Total Hip Replacement

Hip Replacement
Physio turns Patient!  My Experience undergoing a Total Hip Replacement

Never did I imagine that I would be lining up to have a total hip replacement at my age. I am very aware that I am getting older but it still feels a bit out of place.

I thought it might be helpful to give my account of going through this procedure, what I found hard and what I also found useful in the hope that it may help others when faced with an impending joint replacement.

How did I develop Osteoarthritis in my hip?

There are several factors involved in this answer. I played a lot of hockey and sport when I was younger but had a change in sporting direction when I went to Dunedin for study. I got involved more in running, which then transitioned to triathlon and then eventually focused more on cycling. I was lucky enough to be able to take this a step further and race professionally overseas for a number of years. As tends to go with the territory, I had a few crashes during that time. No broken bones but I do remember always landing on my right side and one crash ended in my hip getting pulled out sideways. This resulted in a labral tear (protective lining for your hip that helps with joint stability). At this time, I also found out that I have particularly shallow hip joints (borderline Hip dysplasia).

The combination of all these factors results in decreasing the stability of the joint, the labral tear exposing the joint surfaces leading to cartilage damage and essentially the start of osteoarthritis.

At the time of the initial injury the hip was quite painful but eventually settled and I was able to run, cycle, tramp, play with the kids and swim.
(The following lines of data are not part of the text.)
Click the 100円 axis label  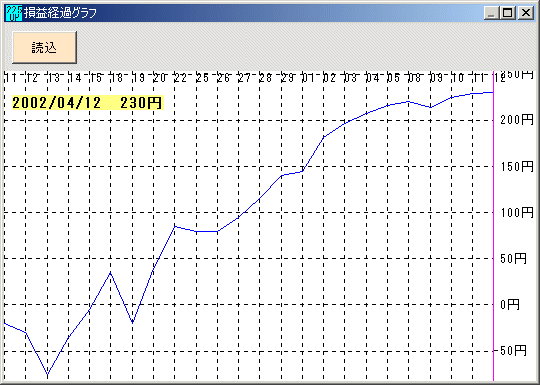point(517,212)
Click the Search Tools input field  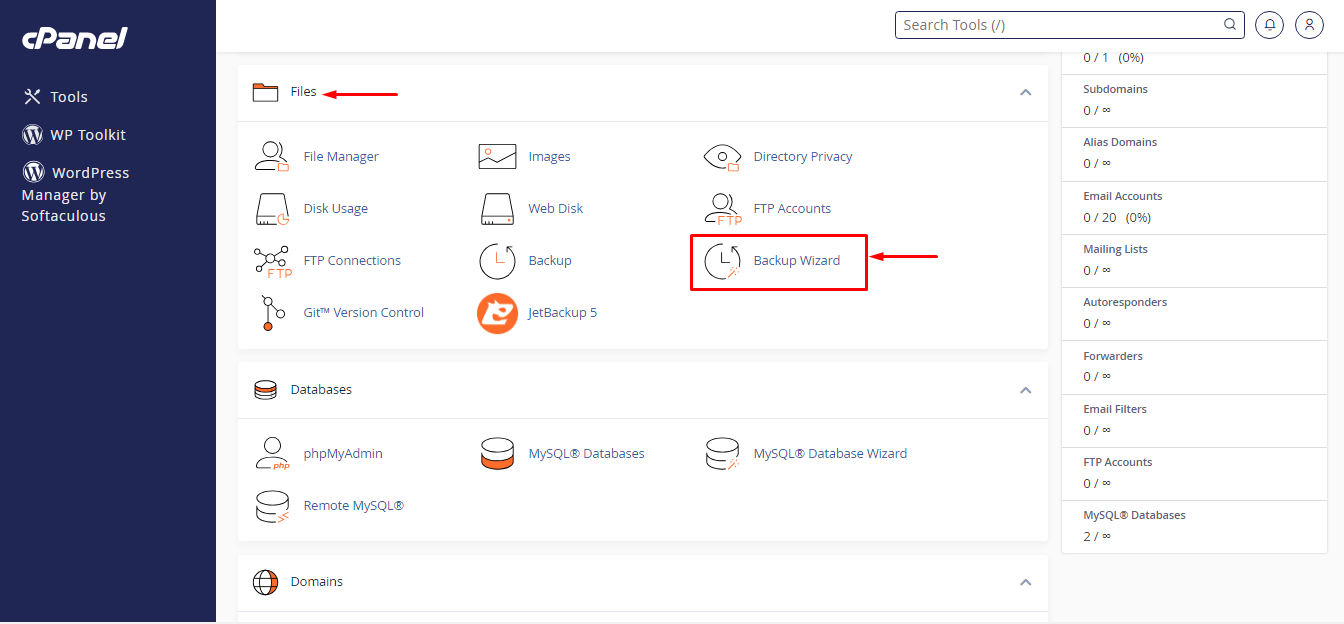click(x=1060, y=25)
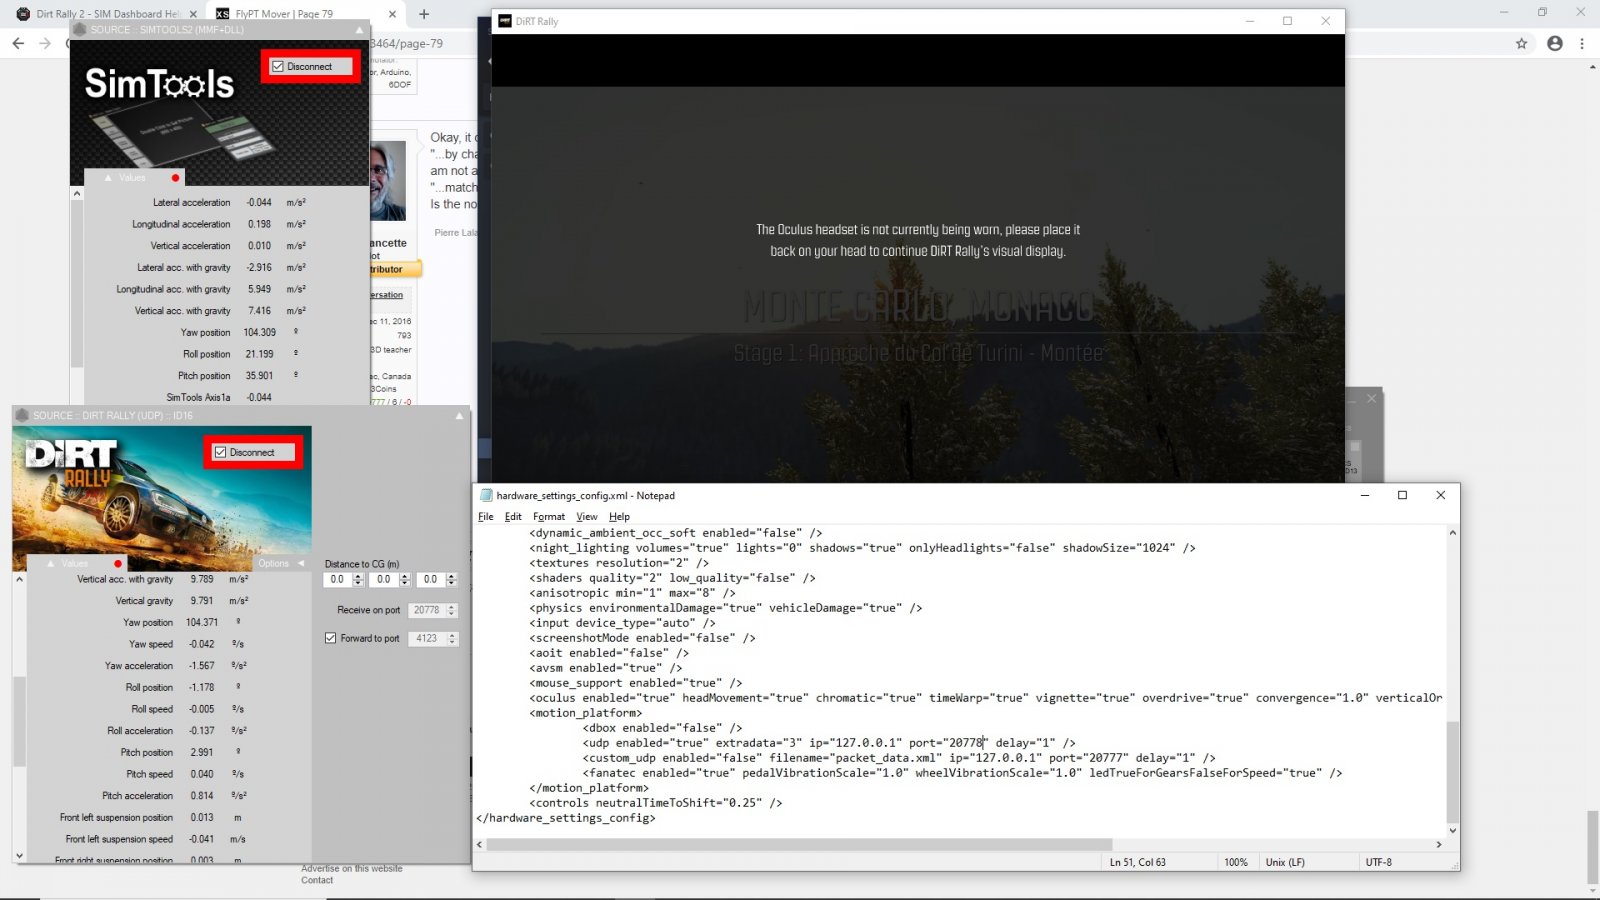This screenshot has width=1600, height=900.
Task: Uncheck Disconnect checkbox in SimTools source
Action: pos(278,67)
Only in the last couple of years has the above all caught up with me, where I developed pain and restriction of movement leading to limitation of activities and sport.

Deciding to go ahead with surgery

My choice to go ahead with the surgery was made around the thought that my hip was only going to be get worse, more dysfunctional and it was getting hard to keep the area strong. I did some research on the different procedures and opted to go with an Anterior approach (DAA) rather than the more traditional posterolateral approach. The Anterior approach has a faster recovery, less post-surgery restrictions and is more stable overall. It also doesn’t disrupt the gluteal muscles quite so much, which is a good thing.
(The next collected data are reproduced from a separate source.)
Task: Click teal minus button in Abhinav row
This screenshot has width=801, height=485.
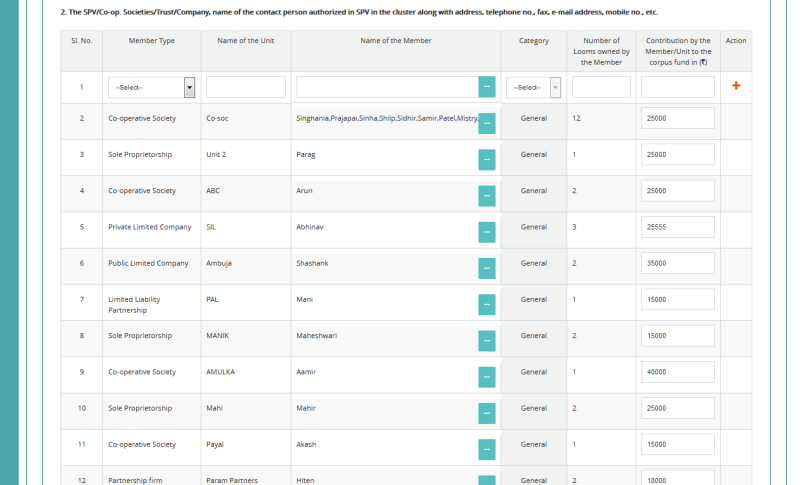Action: pyautogui.click(x=487, y=232)
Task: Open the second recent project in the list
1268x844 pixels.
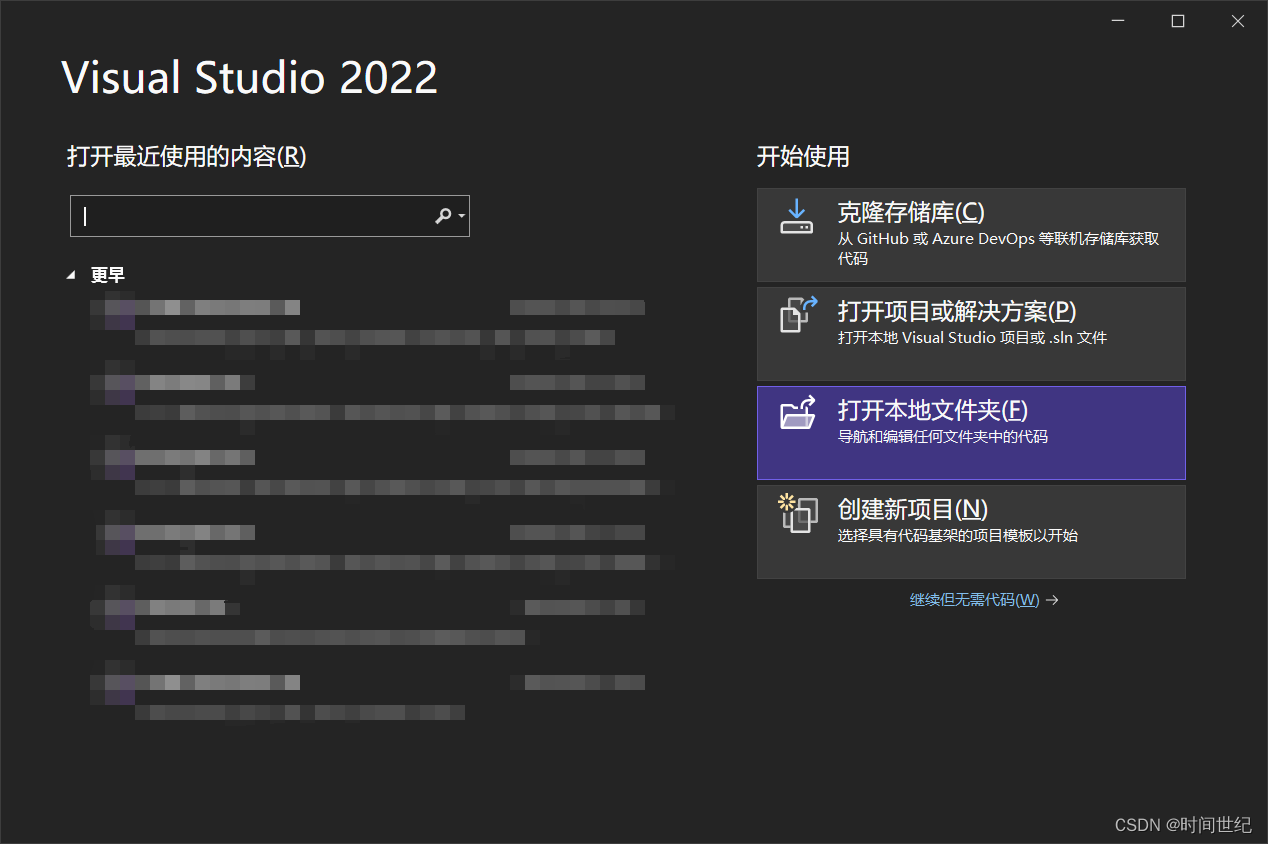Action: (180, 382)
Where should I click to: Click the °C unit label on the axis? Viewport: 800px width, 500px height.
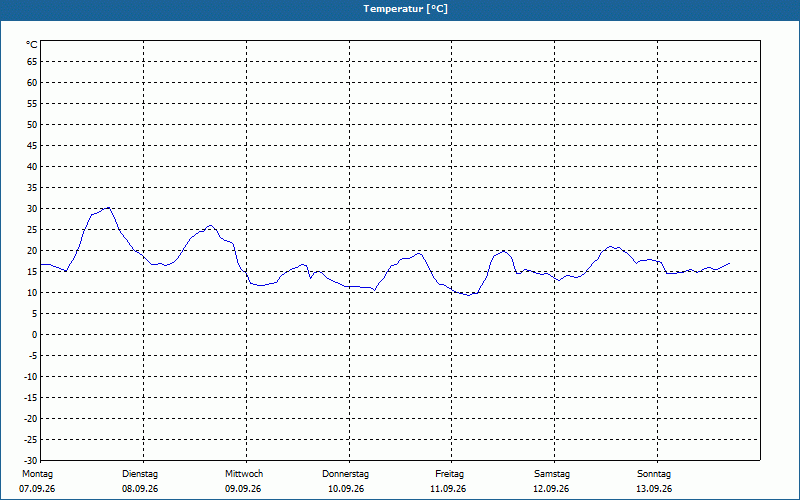pos(32,45)
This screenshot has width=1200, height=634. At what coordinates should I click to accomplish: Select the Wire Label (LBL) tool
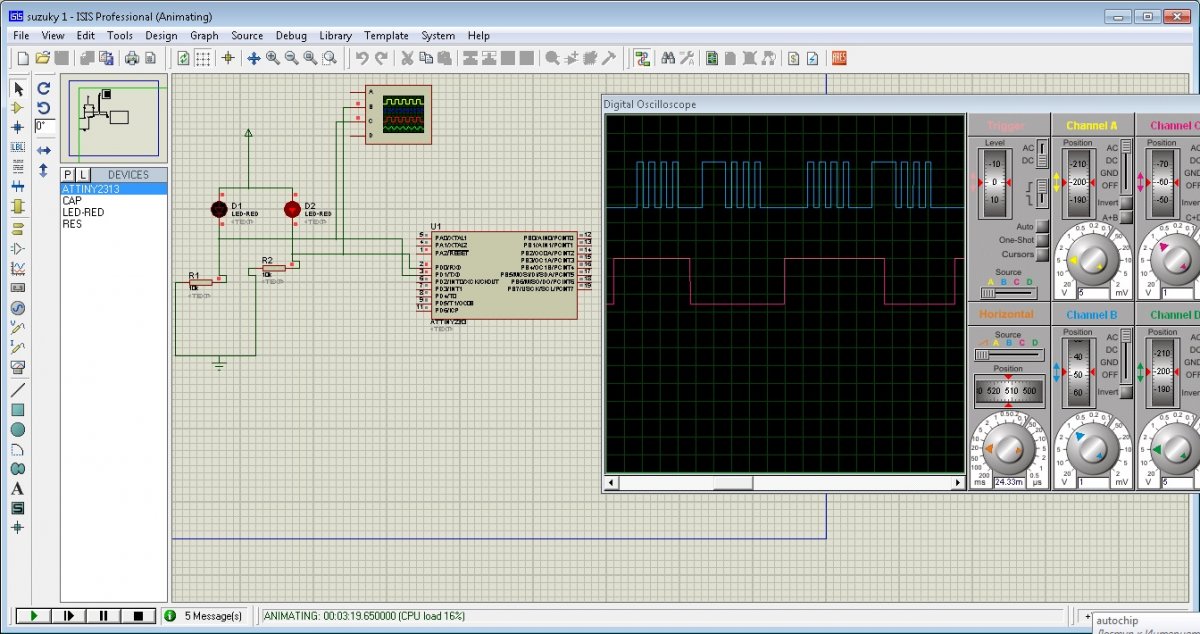tap(17, 147)
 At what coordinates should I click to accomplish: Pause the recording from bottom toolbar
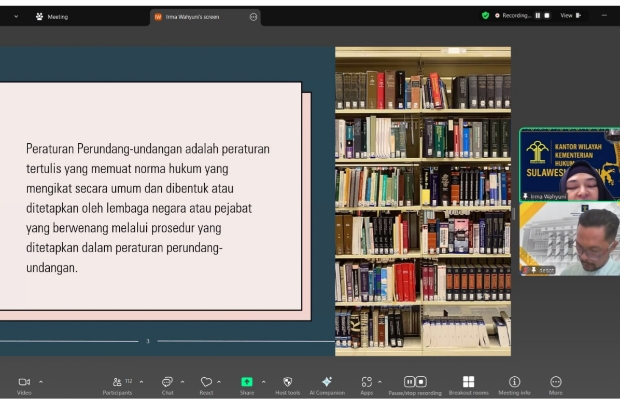point(409,382)
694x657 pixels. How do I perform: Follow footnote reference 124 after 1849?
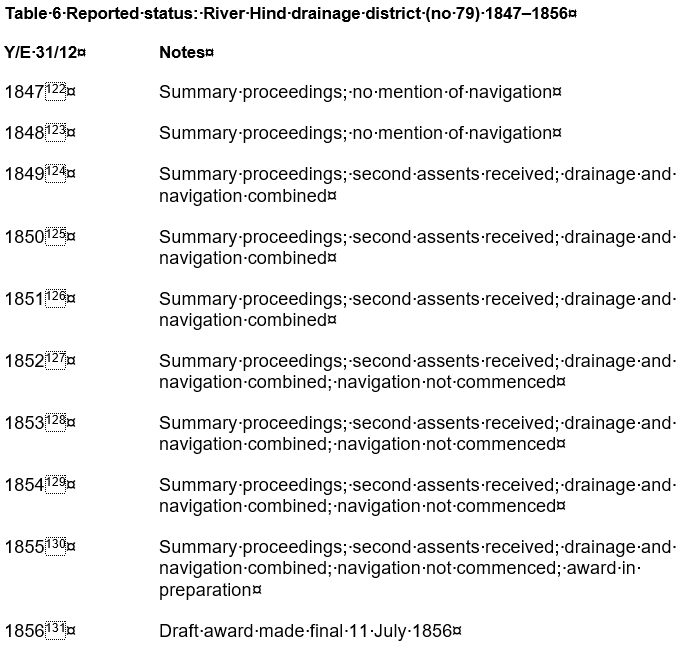point(55,171)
I was anxious leading into the Surgery, not really knowing if I had made the right decision, not really knowing what it was going to feel like afterwards and as is always the case with surgery there can be complications. It also doesn’t pay to watch or think too hard about what the procedure involves and just leave that up to the surgeon!

 

As a Physiotherapist turned patient… here are some of the key things I learned from this experience:
  1. Don’t delay too long in making a decision.  Don’t wait so long for the surgery that your world becomes narrower due to the limitations in function, pain and the dysfunction you start to develop such as moving differently. The more severe the osteoarthritis (OA) becomes the unhealthier your muscles and tendons become, making it harder to get a good post-surgical outcome. I have done a bit more reading around this area lately and it appears that we should be doing surgery at stage 3 rather than 4 OA because of the changes that start to take place in the muscles that can become irreversible.
  1. Get into your ‘Pre-hab’.  Strengthening and conditioning the area as much as you can prior to the surgery will help with recovery for the affected and the unaffected leg.
  1. Old sayings ring true: “Patience is a virtue.” “Time is a healer.”  Healing takes time and I think it is helpful to think about progression in terms of weeks rather than days.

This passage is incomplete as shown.